-- ENTRIES PROVIDED follows --

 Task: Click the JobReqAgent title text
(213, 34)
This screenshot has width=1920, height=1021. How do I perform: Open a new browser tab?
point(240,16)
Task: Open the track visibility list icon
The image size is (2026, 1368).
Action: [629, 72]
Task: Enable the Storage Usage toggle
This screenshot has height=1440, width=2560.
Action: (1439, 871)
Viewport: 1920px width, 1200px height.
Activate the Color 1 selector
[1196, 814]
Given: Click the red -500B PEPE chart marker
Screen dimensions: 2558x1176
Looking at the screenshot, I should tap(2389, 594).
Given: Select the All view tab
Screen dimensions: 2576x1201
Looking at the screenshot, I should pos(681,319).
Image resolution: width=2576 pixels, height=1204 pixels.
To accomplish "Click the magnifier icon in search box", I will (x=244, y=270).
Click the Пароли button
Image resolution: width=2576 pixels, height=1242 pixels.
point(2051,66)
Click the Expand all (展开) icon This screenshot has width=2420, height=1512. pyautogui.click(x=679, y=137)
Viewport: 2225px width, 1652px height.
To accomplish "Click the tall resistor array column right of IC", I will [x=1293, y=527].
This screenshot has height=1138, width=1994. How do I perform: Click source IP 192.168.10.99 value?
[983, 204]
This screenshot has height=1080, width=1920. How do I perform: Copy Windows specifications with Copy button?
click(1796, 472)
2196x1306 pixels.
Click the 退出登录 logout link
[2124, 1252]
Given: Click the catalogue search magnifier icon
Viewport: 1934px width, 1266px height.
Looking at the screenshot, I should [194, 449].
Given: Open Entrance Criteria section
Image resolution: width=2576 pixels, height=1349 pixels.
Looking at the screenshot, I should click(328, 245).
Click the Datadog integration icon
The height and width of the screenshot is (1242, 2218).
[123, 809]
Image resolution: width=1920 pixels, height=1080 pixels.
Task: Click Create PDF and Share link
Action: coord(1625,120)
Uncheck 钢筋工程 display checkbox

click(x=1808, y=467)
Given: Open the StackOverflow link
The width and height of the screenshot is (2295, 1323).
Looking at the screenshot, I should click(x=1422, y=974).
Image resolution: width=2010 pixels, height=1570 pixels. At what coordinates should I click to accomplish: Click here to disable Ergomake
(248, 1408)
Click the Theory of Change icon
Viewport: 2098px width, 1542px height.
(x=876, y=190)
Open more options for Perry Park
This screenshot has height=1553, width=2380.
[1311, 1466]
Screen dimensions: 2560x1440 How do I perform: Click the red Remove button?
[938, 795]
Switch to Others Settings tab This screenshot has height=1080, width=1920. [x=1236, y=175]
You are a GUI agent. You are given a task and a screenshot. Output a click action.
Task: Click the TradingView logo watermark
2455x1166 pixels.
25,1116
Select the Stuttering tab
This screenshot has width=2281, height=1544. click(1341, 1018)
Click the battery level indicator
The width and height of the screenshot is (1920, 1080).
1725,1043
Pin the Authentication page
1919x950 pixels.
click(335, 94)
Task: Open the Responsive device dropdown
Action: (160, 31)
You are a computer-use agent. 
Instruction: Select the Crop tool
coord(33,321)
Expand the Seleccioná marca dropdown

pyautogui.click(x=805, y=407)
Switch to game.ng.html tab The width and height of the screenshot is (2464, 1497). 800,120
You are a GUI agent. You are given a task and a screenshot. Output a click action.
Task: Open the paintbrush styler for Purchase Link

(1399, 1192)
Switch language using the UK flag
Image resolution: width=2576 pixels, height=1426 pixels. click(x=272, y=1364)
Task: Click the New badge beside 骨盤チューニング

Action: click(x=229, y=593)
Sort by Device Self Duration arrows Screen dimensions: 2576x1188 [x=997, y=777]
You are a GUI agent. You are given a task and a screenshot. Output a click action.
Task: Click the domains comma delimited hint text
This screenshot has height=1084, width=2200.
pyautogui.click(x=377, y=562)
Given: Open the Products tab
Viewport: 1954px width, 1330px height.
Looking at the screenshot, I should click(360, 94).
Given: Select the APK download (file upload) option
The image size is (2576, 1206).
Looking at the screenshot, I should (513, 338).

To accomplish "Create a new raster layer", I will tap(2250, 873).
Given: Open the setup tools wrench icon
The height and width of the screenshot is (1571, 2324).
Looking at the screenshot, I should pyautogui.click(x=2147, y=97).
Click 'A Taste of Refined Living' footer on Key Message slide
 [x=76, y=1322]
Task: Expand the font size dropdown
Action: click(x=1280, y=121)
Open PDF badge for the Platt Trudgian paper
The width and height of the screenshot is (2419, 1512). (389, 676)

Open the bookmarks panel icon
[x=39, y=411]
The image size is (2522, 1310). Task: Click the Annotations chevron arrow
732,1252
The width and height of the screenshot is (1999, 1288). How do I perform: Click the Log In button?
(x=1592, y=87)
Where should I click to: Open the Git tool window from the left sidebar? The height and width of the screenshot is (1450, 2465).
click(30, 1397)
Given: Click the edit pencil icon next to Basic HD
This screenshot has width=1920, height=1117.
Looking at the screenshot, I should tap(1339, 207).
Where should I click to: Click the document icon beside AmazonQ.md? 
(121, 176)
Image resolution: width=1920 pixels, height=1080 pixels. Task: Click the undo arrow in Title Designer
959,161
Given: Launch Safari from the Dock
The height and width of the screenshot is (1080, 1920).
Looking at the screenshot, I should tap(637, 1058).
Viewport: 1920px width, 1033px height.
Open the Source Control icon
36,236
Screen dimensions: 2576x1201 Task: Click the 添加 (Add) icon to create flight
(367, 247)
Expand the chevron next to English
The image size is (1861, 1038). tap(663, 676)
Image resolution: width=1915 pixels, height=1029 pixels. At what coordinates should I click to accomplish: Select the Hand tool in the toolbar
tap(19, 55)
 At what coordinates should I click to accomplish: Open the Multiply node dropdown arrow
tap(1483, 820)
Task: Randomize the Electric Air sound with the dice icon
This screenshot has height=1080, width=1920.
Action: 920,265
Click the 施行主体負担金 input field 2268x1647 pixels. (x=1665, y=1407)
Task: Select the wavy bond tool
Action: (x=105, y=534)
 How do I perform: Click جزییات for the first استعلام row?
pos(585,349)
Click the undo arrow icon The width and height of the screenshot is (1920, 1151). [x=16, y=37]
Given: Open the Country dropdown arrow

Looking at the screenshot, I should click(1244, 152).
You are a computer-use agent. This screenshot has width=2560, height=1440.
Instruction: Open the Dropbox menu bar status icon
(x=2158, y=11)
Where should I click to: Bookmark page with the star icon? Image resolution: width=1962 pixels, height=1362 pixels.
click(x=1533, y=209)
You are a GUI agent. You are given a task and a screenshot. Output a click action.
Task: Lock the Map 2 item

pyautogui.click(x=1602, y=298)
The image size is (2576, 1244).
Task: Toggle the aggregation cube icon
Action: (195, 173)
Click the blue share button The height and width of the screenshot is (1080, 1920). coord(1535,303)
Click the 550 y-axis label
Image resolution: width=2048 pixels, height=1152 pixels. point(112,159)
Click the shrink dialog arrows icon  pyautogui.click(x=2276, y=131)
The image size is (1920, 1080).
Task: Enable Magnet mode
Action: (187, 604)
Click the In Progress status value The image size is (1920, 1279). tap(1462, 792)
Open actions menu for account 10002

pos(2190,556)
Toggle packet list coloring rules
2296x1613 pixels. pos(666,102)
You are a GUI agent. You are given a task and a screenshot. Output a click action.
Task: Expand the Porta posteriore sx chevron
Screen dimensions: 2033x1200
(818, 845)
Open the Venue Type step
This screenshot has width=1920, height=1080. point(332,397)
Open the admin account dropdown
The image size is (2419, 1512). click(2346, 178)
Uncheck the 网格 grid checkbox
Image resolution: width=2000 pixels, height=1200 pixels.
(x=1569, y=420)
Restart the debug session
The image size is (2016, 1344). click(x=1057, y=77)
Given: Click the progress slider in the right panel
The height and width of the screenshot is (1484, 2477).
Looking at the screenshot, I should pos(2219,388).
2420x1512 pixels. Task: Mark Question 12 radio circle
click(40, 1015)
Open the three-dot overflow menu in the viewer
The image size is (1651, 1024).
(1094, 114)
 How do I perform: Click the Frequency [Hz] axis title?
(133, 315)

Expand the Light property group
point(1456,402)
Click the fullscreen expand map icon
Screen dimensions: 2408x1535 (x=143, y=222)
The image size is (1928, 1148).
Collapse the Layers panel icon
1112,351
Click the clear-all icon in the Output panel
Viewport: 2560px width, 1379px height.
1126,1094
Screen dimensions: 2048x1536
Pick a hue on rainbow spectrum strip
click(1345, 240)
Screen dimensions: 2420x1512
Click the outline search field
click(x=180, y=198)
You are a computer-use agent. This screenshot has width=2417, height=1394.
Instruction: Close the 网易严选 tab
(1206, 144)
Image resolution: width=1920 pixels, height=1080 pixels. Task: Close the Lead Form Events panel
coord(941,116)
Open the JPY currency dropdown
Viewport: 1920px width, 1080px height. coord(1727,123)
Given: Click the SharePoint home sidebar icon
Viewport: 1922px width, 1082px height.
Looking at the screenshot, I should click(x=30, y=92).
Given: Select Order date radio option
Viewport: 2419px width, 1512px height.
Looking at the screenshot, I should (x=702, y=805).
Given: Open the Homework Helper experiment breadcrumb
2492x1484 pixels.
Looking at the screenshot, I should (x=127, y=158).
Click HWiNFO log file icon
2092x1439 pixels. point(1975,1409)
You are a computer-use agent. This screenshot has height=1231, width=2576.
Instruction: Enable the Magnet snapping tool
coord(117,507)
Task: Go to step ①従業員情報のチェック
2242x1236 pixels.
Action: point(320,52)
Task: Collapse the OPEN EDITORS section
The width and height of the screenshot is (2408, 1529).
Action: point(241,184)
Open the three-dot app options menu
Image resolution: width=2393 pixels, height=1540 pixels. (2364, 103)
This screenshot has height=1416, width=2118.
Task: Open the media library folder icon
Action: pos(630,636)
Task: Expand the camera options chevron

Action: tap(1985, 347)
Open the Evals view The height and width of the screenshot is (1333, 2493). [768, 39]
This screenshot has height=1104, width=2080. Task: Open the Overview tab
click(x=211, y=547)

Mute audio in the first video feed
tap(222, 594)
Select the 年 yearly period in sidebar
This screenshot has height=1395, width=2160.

-- ENTRIES PROVIDED concluded --

> [EXERCISE DESCRIPTION] Wherever "computer" occurs in the records above, copy the line it sits in.

> [EXERCISE RESPONSE]
You are a computer-use agent. 
You are a computer-use agent. This screenshot has width=2560, height=1440.
You are a computer-use agent. This screenshot has width=2417, height=1394.
You are a computer-use agent. This screenshot has height=1231, width=2576.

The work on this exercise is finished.